§ À faire: Reproduisez à l'identique le passage du texte sur l'arrestation d'Amy Collé Dieng qui commence par les mots contenant « Dans un enregistrement » et se termine par « remporter ce scrutin. ».

Amy Collé Dieng est accusée d’« offense au chef de l’Etat » et de « diffusion de fausses nouvelles ». Son avocat dénonce une « détention arbitraire ».
Interpellée par la Division des investigations criminelles (DIC) le 3 août, dans le quartier du Plateau, à Dakar, la chanteuse sénégalaise Amy Collé Dieng a été inculpée et placée sous mandat de dépôt après cinq jours de garde à vue, mardi 8 août, pour « offense au chef de l’Etat et diffusion de fausses nouvelles », selon l’un de ses avocats, Me Boubacar Barro.
Dans un enregistrement sonore partagé sur WhatsApp, en principe au sein d’un groupe fermé, la chanteuse de 39 ans s’était montrée favorable à l’ex-président Abdoulaye Wade (2000-2012), un des leaders de l’opposition lors des élections législatives du 30 juillet, et critique envers le président Macky Sall, dont la coalition venait de remporter ce scrutin.

§ Données extraites:
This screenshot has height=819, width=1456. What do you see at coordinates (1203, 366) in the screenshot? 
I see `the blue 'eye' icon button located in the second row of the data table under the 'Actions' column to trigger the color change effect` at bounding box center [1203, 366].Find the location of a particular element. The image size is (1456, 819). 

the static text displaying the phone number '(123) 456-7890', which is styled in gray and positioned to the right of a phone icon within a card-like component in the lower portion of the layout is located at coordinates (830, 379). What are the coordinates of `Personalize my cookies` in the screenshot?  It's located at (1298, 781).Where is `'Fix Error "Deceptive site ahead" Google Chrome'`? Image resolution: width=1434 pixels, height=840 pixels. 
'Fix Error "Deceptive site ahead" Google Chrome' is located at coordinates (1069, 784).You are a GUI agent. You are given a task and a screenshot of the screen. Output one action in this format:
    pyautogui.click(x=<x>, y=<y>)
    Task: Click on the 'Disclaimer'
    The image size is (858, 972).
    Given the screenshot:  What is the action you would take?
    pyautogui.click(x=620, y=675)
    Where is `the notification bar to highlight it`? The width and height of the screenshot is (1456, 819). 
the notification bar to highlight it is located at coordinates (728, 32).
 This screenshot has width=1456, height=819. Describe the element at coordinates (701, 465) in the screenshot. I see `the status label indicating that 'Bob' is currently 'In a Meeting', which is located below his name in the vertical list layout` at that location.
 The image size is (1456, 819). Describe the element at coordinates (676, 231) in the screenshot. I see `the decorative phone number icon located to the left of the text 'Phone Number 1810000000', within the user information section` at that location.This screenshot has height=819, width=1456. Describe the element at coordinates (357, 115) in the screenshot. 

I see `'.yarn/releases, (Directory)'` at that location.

§ Résultat:
Dans un enregistrement sonore partagé sur WhatsApp, en principe au sein d’un groupe fermé, la chanteuse de 39 ans s’était montrée favorable à l’ex-président Abdoulaye Wade (2000-2012), un des leaders de l’opposition lors des élections législatives du 30 juillet, et critique envers le président Macky Sall, dont la coalition venait de remporter ce scrutin.